Just in the middle of the bridge, there was a lane switch for cars (traffic in Myanmar is right-handed, while Thailand is left-handed). So we stopped for a while just to see a car doing a lane-switching to the opposite side in action, not an everyday sight. It’s also worthy to note that although they drive on different sides on either end of the bridge, most of the vehicles crossing through were right-hand-drives, presumably originating from Thailand. The drivers we saw crossing all appeared to be unfazed by this uncommon traffic situation and were switching skillfully like it’s their regular daily commute.
At the end of the bridge is the Myanmar border-control. After a perfunctory passport check, we were officially inside Myanmar.
Walking into Myanmar
After crossing the Thai-Myanmar Friendship bridge and the Myanmar border station, culture shock instantly kicked in.

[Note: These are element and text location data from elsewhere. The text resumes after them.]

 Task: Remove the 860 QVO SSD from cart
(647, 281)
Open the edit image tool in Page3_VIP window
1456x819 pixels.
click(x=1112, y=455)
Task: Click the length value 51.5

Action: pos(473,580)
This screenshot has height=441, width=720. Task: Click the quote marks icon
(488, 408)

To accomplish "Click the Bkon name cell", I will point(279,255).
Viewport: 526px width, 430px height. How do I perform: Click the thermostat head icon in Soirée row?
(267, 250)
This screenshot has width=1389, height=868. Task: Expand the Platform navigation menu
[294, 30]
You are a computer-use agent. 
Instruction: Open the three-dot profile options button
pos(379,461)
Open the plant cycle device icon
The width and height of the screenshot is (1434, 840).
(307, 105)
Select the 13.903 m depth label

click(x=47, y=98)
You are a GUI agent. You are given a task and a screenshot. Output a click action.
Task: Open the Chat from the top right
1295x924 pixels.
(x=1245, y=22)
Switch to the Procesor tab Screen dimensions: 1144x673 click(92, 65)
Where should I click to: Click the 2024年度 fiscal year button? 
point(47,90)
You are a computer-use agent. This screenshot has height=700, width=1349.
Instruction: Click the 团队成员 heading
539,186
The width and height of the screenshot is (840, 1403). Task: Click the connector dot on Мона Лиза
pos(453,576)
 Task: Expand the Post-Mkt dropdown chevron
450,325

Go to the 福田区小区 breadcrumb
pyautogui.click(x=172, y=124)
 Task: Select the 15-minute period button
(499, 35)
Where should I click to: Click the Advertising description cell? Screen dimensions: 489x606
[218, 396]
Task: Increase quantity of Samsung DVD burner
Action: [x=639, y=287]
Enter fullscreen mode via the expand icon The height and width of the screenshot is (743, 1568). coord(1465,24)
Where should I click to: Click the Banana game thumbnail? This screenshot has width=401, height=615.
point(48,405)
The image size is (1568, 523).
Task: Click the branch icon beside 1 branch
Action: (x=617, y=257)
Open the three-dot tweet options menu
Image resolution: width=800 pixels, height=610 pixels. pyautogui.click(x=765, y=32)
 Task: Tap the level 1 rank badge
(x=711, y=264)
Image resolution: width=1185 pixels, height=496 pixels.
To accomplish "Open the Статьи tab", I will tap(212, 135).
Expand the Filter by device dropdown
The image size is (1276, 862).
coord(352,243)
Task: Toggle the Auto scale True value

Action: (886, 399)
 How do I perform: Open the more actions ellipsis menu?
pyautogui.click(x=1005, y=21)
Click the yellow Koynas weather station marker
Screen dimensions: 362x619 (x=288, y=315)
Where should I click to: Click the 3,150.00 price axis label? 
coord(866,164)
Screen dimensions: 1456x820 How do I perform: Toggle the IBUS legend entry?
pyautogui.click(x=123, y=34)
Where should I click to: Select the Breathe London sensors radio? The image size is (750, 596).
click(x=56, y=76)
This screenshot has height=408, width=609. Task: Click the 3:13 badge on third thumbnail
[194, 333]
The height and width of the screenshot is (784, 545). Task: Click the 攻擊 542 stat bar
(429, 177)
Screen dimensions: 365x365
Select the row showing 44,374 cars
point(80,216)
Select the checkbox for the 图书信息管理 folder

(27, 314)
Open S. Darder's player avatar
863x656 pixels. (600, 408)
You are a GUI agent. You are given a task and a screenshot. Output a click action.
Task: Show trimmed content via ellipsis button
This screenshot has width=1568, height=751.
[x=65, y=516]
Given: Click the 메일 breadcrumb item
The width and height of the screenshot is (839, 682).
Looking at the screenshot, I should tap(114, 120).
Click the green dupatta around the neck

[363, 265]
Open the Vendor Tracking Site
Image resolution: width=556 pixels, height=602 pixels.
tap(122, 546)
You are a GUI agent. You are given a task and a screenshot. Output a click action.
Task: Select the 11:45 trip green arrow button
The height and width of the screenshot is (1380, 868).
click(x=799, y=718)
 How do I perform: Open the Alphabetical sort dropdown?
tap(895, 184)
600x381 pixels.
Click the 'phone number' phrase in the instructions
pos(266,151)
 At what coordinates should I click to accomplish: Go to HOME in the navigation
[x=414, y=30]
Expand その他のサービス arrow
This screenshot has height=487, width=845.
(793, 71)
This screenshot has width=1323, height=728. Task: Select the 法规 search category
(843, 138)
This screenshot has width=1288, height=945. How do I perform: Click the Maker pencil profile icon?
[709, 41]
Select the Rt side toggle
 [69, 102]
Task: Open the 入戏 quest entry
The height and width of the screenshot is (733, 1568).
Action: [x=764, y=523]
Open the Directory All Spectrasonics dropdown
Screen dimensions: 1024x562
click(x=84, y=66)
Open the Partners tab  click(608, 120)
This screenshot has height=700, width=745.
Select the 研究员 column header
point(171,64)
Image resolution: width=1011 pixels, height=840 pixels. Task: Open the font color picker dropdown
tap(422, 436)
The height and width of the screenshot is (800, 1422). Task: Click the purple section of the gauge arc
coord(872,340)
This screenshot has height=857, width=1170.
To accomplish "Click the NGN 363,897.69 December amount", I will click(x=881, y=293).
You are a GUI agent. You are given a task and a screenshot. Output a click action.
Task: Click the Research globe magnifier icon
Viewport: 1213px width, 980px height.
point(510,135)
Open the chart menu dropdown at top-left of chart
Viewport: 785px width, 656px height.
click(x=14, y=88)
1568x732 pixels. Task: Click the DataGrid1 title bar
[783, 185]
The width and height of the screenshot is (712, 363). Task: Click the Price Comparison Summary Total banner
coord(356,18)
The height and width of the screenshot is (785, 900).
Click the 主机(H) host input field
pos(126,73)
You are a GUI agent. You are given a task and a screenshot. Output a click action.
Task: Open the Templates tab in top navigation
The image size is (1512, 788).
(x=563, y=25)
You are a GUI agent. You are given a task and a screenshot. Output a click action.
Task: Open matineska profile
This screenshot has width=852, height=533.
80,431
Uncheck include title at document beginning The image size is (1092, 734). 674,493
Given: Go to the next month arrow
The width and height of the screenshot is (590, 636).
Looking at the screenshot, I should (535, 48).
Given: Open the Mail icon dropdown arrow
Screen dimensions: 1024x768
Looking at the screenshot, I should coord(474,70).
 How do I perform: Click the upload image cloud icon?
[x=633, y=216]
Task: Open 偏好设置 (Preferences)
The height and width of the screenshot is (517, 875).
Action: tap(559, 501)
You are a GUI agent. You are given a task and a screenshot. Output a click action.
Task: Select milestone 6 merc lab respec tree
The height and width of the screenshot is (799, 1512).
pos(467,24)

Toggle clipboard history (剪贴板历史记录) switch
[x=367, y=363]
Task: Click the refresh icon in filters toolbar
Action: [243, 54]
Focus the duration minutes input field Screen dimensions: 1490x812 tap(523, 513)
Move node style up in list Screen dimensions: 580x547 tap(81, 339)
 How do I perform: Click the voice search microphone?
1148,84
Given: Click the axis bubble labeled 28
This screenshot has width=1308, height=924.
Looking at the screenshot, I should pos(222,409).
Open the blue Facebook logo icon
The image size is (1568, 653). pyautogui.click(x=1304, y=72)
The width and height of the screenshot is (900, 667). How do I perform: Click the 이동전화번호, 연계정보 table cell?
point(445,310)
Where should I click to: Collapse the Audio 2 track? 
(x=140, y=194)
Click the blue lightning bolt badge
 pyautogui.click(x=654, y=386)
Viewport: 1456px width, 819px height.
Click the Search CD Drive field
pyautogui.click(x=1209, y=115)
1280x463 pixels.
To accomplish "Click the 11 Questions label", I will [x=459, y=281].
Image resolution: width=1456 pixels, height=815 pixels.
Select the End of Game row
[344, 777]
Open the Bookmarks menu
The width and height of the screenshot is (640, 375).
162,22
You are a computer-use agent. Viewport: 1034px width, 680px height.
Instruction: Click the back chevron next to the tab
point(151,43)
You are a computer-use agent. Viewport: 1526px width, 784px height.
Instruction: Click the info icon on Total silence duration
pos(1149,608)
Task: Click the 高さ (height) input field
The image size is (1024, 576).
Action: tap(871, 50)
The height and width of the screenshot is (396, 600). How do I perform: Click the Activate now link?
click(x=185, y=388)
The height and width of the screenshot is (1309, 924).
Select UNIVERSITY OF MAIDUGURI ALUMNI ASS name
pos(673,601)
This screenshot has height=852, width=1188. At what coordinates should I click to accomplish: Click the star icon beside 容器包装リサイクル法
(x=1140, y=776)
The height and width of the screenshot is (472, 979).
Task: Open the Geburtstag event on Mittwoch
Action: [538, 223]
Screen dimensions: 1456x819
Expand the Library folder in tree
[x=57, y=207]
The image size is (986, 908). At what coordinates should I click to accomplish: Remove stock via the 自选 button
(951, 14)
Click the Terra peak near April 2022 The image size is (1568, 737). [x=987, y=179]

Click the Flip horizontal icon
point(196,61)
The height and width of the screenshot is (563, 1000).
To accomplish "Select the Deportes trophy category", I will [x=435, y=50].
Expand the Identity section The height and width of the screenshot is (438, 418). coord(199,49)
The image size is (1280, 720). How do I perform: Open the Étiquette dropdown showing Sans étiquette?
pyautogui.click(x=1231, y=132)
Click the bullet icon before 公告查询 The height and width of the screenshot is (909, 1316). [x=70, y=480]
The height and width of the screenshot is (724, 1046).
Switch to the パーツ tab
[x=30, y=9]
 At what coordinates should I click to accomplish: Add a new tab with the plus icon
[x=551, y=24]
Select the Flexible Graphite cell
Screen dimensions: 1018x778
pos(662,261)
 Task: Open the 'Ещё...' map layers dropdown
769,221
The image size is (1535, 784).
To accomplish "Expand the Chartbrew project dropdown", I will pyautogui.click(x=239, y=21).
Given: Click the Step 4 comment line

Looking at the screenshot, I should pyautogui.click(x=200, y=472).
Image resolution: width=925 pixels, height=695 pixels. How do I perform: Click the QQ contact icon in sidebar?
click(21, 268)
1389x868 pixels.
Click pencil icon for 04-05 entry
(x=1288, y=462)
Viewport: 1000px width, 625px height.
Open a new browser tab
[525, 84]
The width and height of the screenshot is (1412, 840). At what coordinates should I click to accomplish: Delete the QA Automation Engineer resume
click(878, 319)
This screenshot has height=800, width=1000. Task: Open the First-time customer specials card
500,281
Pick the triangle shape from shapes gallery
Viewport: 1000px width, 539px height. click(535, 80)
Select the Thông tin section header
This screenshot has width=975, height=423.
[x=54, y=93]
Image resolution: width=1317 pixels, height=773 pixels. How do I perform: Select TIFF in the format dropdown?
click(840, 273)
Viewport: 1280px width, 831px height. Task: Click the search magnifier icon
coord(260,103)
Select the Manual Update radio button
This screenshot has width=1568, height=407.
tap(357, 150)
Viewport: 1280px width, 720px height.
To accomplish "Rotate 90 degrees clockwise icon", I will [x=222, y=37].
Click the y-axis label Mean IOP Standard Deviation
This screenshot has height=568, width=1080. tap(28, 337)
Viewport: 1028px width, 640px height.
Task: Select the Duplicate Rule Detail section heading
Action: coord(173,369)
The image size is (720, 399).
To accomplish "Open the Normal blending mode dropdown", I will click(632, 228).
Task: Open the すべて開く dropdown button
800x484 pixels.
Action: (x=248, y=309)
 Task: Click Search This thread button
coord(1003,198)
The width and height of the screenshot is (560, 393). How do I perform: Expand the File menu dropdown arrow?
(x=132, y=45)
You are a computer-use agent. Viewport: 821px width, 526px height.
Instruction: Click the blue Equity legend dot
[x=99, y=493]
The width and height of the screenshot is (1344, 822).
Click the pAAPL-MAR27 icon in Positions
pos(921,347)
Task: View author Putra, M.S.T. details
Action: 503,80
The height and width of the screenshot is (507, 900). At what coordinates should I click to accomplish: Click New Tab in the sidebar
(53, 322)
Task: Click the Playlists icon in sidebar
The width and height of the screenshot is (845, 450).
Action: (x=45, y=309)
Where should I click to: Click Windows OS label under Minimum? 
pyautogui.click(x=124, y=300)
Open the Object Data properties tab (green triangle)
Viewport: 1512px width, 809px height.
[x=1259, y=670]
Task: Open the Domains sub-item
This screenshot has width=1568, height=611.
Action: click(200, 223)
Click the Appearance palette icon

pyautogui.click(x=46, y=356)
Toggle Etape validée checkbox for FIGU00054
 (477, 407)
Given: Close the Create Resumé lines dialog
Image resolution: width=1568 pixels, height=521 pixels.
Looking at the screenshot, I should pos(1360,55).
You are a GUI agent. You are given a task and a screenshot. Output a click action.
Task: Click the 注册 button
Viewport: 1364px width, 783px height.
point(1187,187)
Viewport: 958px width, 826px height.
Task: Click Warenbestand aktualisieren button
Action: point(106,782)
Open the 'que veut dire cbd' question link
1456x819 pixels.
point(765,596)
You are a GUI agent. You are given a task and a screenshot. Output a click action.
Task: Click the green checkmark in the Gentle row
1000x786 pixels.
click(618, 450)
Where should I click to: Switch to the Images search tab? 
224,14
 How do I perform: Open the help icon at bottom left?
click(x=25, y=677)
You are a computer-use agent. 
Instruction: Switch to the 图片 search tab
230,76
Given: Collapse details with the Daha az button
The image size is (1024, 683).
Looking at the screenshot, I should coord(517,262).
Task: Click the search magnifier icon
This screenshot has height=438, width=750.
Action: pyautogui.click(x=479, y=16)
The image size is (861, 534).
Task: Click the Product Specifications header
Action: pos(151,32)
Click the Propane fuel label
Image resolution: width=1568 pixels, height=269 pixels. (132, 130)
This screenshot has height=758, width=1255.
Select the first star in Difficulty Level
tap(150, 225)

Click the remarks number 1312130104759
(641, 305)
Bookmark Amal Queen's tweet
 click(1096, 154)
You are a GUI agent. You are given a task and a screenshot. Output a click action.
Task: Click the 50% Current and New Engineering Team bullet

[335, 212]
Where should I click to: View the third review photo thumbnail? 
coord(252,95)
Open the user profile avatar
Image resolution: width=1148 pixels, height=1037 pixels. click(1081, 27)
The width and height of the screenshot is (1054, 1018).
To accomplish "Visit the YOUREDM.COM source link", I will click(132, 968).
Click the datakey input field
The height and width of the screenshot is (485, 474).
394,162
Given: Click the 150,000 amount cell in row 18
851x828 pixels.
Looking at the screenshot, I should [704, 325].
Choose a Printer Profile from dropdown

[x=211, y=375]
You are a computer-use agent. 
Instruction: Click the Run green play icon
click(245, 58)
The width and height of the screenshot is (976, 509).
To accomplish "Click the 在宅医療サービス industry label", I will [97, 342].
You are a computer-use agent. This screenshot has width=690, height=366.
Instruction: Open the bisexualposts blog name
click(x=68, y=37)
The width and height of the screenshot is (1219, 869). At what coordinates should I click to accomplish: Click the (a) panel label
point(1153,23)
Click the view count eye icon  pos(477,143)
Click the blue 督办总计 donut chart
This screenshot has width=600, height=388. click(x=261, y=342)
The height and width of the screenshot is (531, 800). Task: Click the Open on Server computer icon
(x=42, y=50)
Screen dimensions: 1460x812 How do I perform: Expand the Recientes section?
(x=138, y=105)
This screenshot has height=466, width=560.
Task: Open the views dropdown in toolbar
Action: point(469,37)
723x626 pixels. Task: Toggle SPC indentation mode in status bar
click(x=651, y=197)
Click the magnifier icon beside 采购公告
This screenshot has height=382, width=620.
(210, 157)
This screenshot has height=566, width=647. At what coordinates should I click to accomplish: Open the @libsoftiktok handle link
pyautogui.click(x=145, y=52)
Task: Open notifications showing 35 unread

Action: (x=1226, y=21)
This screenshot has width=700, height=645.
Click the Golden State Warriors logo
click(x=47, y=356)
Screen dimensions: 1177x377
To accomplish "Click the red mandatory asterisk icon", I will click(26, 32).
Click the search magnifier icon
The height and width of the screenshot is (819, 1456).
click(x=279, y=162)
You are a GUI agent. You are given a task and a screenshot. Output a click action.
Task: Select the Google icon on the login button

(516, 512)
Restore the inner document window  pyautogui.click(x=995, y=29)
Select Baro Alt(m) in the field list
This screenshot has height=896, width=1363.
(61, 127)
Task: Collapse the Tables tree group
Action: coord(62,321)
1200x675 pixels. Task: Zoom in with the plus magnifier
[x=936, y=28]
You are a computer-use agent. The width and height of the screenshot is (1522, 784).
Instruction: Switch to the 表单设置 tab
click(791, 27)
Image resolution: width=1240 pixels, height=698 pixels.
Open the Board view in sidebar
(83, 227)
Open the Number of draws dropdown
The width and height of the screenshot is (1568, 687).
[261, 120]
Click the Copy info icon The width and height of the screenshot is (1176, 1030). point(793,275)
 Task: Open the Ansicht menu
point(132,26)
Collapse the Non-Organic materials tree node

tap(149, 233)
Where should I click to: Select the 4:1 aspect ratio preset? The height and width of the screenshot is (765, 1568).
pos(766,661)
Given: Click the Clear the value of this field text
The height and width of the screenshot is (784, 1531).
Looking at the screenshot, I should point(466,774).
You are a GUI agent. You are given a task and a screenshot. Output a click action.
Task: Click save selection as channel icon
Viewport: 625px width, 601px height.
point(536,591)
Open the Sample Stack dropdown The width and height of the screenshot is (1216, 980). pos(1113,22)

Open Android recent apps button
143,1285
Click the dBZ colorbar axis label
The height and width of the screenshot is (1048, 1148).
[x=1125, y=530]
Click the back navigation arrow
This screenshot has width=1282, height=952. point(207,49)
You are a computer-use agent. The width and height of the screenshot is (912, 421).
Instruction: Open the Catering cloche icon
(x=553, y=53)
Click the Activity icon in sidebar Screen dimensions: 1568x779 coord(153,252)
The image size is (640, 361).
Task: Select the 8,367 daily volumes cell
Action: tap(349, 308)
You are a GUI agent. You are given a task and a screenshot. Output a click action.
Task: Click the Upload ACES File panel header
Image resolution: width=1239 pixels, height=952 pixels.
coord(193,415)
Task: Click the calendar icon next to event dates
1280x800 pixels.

The difference was conspicuous. The dresses, the cars, the faces. The betel painted teeth behind the smiles. Uncertainty and maybe mild fear in the eyes.
There was something in the air, a burning sensation, as our perception of passing time switched to a faster pace.
Still right by to the border station in Myawaddy, a swarm of taxi drivers were bombarding us with offers.
We had to find a way to get to Hpa-an, the first town with a hotel where foreigners are allowed to stay (we have booked our stay in Galaxy Motel). When it comes to accommodation, there is no option B when you are in Myanmar, unless you can arrange to stay in a Buddhist monastery. By law, there are only a handful of hotels or motels in bigger towns and cities where foreigners are allowed to stay.
There was no public bus between Myawaddy and Hpa-an, so our only options were minibus, or taxi – and by taxi it should be understood as a random person’s 4-seated sedan, filled with 6 or more other passengers.
Traveling from Myawaddy to Hpa-an
After intense bargaining with the ferocious drivers, we took a reasonable offer from a taxi driver called Mr Beauty.
We were told that our ‘minibus’ would leave within half an hour, after we had arranged the payment. But just about ten minutes later, we were told to get in a taxi, which would take us to an intersection where we can then get on our minibus. We had no choice but to obediently follow the instructions.
At the intersection we were told to get off and wait for the minibus. Well, the minibus turned out to be an old, trashy tiny sedan instead, whose make was difficult to tell, with 5 locals crammed into it already. We then barely managed to squeeze ourselves into the very back seats (clearly not designed for passengers) with our backpacks.
Not too long after we finally set off from the intersection, our twenty-few-year-old or teenage driver decided to suddenly stop and buy a yellow flower garland from a street vendor, and then hanged it on the rear-view mirror before rashly but piously making a blessing. He then prepared his pack of betel and started chewing it before we continued our journey.
Our initial flippant excitement of entering a new country had by then given way to a sense of insecurity and a realization of the gravity of our situation.
Our travel companions were curiously gazing at us from time to time with a wide smile, but in the absence of a common language spoken, spoken conversation wasn’t an option.